Над водой крутился пар: солнце с утра сосало воду. К полудню солнце было самое горячее, летнее. Видно, сбилось оно со счету в днях, остановило на мгновенье бесконечность, попятило раком утлый шар земли, и все это ради них, ради этих двух плывущих.
Ибрагиму достаточно понятен этот полный жестокого коварства замысел.
– Ты помнишь, Прошка, как Фарков на большой муха... Как она? Слепень? Ну, ну... как он карасей ловил? А? Карась – знаешь кто?
– Не знаю.
– Мы. Один да другой.
– А слепень?
– Не знаешь, что ли? – И углы губ Ибрагима полезли вверх. – Во! – ткнул он веслом в солнце.
Прохор недоумевающе хлопал глазами.
– Ишак! – рассердился Ибрагим и фистулой внезапно закричал: – Камень, камень, камень!!
Шитик ударился о подводный валун, над которым чуть взмыривали волны, качнулся вбок и, слегка раненный, поплыл дальше.
– Правь верней, чего зеваешь! – крикнул Прохор.
Но дальше пошло спокойное плесо, зато шитик стал подвигаться медленно.
– Кто это?! Эй, Прошка? – шевельнулся в корме черкес и мотнул головой на дальний берег. Настигая путников, мчался берегом белый всадник. Он взмахивал руками и что-то кричал. Прохор бросил весла.
– Стой, стой! Пожалуйста, погоди-и-и... – смутно доносился голос.
– Давай к берегу, – сказал Прохор. – Может, что забыли мы. – Он ощупал карманы: бумажник, книжка тут.
Прохор в белом всаднике узнал столетнего Никиту Сунгалова. Древний старец кое-как скатился со взмыленной лошади и врастяжку пал на землю:
– Ой, свет из глаз!
Белые порты и рубаха насквозь пропотели и прилипли к телу, лицо красное, словно старик выскочил из жаркой бани; рот жевал, глаза уходили под лоб. Пока Прохор доставал из сундука спирт, старик поднялся. Глоток спирту оживил его.
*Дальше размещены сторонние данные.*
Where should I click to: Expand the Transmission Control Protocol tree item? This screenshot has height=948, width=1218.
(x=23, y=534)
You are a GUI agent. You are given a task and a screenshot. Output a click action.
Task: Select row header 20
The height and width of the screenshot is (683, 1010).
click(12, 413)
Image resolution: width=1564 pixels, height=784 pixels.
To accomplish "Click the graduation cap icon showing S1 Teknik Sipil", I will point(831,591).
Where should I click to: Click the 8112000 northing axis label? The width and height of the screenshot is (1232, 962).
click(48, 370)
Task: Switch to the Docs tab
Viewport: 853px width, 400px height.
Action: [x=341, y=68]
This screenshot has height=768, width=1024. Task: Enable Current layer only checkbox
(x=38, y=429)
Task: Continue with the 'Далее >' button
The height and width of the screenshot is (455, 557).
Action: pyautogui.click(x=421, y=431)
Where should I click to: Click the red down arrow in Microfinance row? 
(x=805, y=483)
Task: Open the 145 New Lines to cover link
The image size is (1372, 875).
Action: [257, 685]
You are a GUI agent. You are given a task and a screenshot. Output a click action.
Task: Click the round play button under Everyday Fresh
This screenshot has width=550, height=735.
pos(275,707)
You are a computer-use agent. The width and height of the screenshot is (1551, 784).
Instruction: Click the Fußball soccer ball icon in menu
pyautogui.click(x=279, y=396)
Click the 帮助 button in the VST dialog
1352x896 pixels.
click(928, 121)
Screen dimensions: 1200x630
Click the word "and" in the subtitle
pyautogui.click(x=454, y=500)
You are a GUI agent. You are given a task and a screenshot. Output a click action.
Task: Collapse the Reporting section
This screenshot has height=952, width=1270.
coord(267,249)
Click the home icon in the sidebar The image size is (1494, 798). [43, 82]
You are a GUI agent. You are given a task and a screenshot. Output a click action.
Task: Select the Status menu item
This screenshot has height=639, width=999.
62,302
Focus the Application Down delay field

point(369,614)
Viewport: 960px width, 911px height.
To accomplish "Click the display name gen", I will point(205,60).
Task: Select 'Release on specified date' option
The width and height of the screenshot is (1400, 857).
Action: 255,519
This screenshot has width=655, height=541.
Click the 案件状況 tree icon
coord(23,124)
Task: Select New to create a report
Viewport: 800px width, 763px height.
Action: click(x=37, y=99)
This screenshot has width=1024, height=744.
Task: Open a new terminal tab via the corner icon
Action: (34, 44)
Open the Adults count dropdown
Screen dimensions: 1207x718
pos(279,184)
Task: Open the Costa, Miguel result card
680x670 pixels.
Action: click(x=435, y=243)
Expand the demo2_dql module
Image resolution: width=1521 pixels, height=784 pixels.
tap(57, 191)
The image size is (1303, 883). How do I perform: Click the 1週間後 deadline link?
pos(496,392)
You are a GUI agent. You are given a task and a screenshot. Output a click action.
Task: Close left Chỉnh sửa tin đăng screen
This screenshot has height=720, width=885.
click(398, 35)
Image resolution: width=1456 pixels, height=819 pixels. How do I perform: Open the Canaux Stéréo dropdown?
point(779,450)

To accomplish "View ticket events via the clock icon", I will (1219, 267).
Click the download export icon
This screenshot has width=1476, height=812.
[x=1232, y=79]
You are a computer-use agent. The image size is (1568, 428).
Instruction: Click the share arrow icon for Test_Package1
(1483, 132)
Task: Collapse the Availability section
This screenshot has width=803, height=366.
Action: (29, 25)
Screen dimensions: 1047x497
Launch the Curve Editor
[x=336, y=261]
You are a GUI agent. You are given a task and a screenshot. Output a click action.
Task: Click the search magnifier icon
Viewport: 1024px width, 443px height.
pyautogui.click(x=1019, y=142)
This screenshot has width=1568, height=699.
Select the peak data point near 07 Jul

– Соколик мой, человек хороший! – сказал он Прохору и вытащил из-за пазухи кожаную мошну. – Было совсем из ума выжил, ох ты, Господи! Ведь мимо монастыря побежишь-то ты... Так, так... Ну, вот тебе десять рублев, дружок. Закажи там монахам сороковуст. Пусть поминают Микиту. Меня Микитой кликать-то. А фамиль не объясняй. Богородица и так знает, что за Микита за такой. Одначе, впрочем говоря, напиши, мол, раб Божий старец Микита Сунгалов, из казацкого роду. На всяк случай чтобы... А то в Оськиной тоже Микита недавно помер, вроде меня – старый пень.
Путники с умильным удивлением смотрели на него.
– Да ведь ты живой! – воскликнул Прохор, улыбаясь.
– Горя мало... В Покров умру, – спокойно сказал старик. – Матерь моя приходила за мной: «В Покров, говорит, я тебя, сынок, покрою, приготовьсь». А просвирку-то купи, малый, самую большую, за пять алтын либо за двугривенный. Теперича плывите с Богом... Ну-ка, подсади меня.
– Что ты, дедушка Никита, – сказал Прохор, помогая ему взобраться на лошадь. – Еще встретимся с тобой.
– Это верно, что повстречаемся. Только не на земле, браток... Господь тебя благослови, Господь тебя благослови. Плывите, не страшитесь, реку не кляните, она вас выведет. Река что жизнь.
– Отдохнул бы...
– Я шажком теперича, тихохонько... Плывите, провожу я...
Белый дед долго виднелся на зеленой хвое и крестил широким крестом плывущую ладью.